Goal 1 | In the passage on gated content, what does it suggest using pop-ups for instead of gathering email addresses?
Goal 2 | Quote the passage on gated content from "I love this" up to and including "to be contacted.)".

Selection |
····················

Knowing his health-care audience is highly skeptical of anything that seems like marketing, though, Paul Horstmeier realized a traditional lead-gen approach wouldn’t work. Instead, he tore down every email gate except the ones that serve a helpful purpose for visitors.
I love this way of thinking about gated content – it simplifies the decision and puts the audience first. Paul and the team only gate content when registration enables Health Catalyst to provide something (other than the content piece) the audience would want. For example, a person registering for a webinar needs to receive reminders and sign-in instructions – entering an email address makes that possible. Similarly, trading an email address for one of Health Catalyst’s regularly updated e-books allows the reader to receive email notifications of the latest version.
Ask yourself: Does this gated content benefit our audience? (Hint: Sales outreach following a content download likely isn’t an audience benefit unless the person asked to be contacted.)
Use pop-ups to offer reading suggestions
Stolen from: Paul Horstmeier, Health Catalyst
When you’re not pushing sign-ups, surprising things can happen. This second idea stolen from Paul comes with a great payoff: Use the oft-derided pop-up to offer content suggestions rather than to gather email addresses.

····················

Information supplied |
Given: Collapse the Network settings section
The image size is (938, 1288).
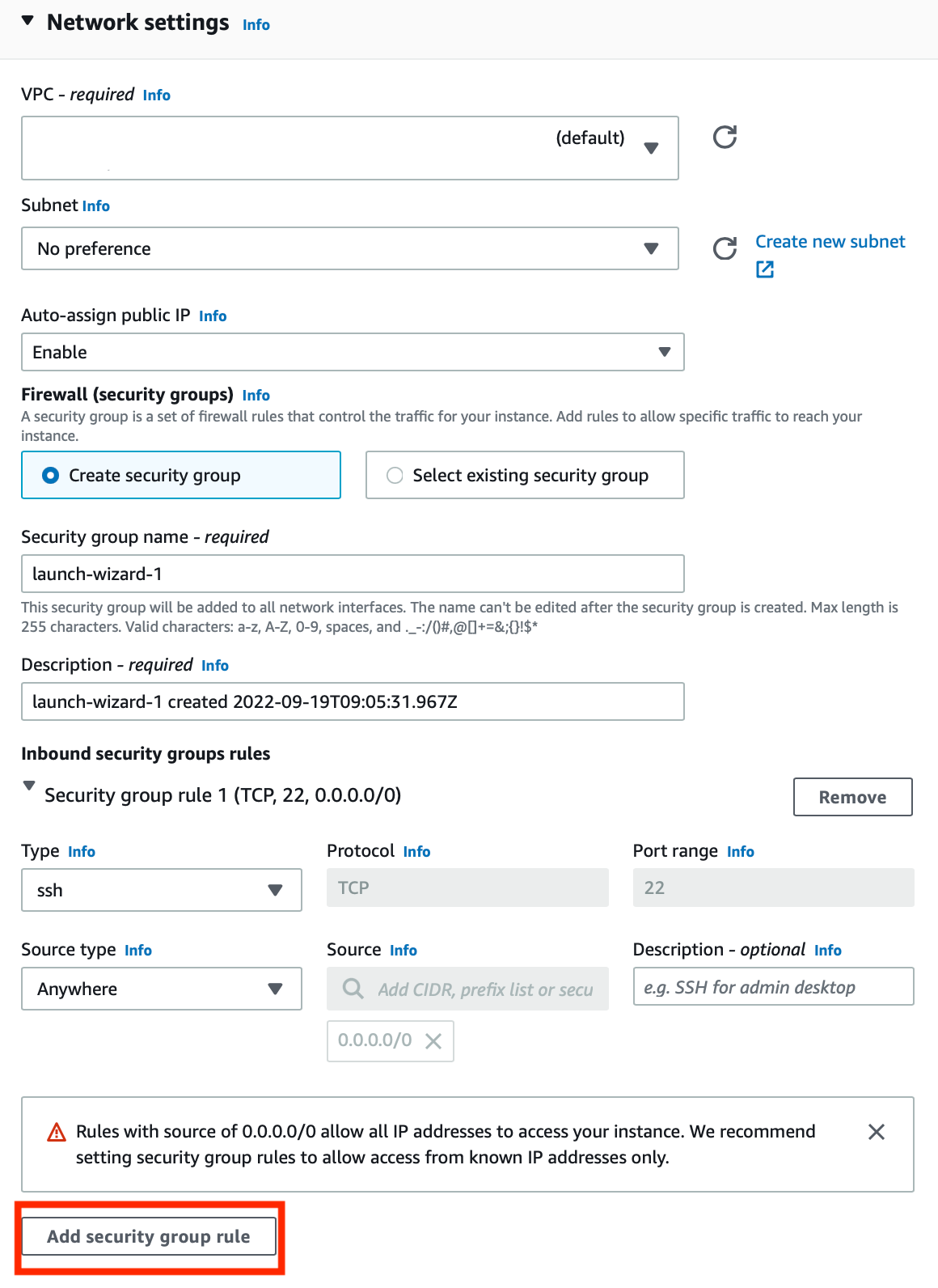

····················

Written reply 1 | Offering content suggestions.

Written reply 2 |
I love this way of thinking about gated content – it simplifies the decision and puts the audience first. Paul and the team only gate content when registration enables Health Catalyst to provide something (other than the content piece) the audience would want. For example, a person registering for a webinar needs to receive reminders and sign-in instructions – entering an email address makes that possible. Similarly, trading an email address for one of Health Catalyst’s regularly updated e-books allows the reader to receive email notifications of the latest version.
Ask yourself: Does this gated content benefit our audience? (Hint: Sales outreach following a content download likely isn’t an audience benefit unless the person asked to be contacted.)